The Haiku Project has just released a new album, Life. Little Calf begins things, taking listeners on a journey that gradually shifts and changes. The Haiku Project is able to paint a vivid picture that showcases not only the titular creature but the rolling green space in which the animal can be found. Ending before the five-minute mark, Little Calf moves fans into A Turtle Song. A Turtle Song brings a little bit of wind-swepth 1960s country and western and 1970s desert rock guitar into the mix. The narrative element of this guitar work is paired nicely with a haunting backdrop. One of the things that has been most constant about The Haiku Project over the years has to be the narrative that is weaved throughout each single and album.
Au Revoir les Enfants is deep enough that listeners will need to strap on their favorite pair of headphones to properly understand the dynamics that have been placed within. Our favorite moment on this track begins at about the 2:15 mark, where strings are utilized to provide a completely different feel to the composition.

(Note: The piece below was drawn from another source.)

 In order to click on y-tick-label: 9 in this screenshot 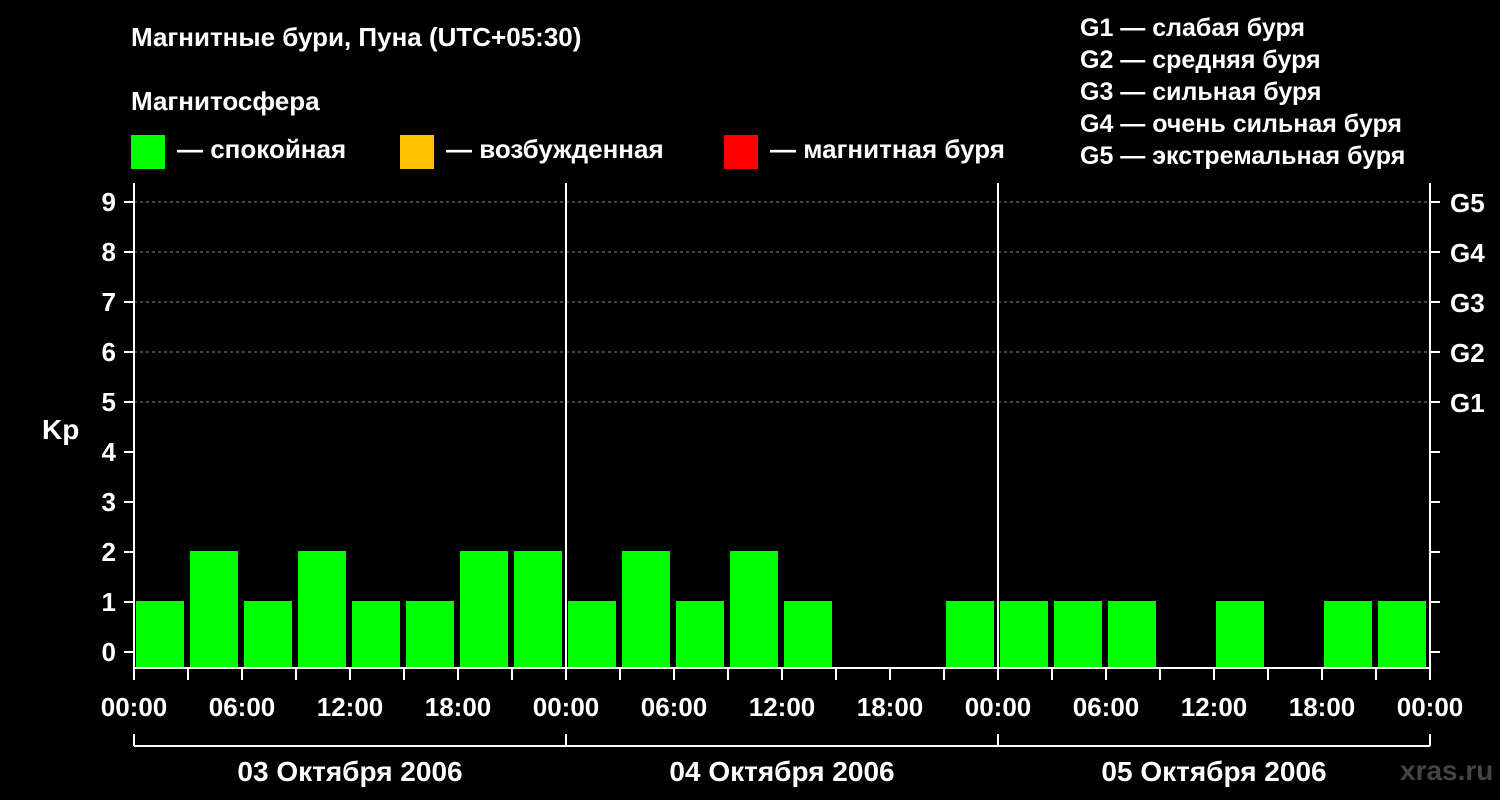, I will do `click(109, 202)`.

The Bright Side of the Moon is a mid-album stand out effort due in no small fashion to the presence of Canberk Ulas’ duduk playing.
Great Barrier Reef is one of the album’s longest tracks at 11-plus minutes. Over the course of this effort’s run time, fans will be treated to traditional guitar work, choral elements, impactful backing instrumentation and a snap back to the beginning (10:50-onward).
Abandoned and Vagabond Forever conclude The Haiku Project’s Life, telling a story over the 10 minute combined run time that provides an emphatic end for the release.
Top Tracks: The Bright Side of the Moon, Au Revoir les Enfants
We have covered The Haiku Project a few times in the past, including their Nebula and Flow discs.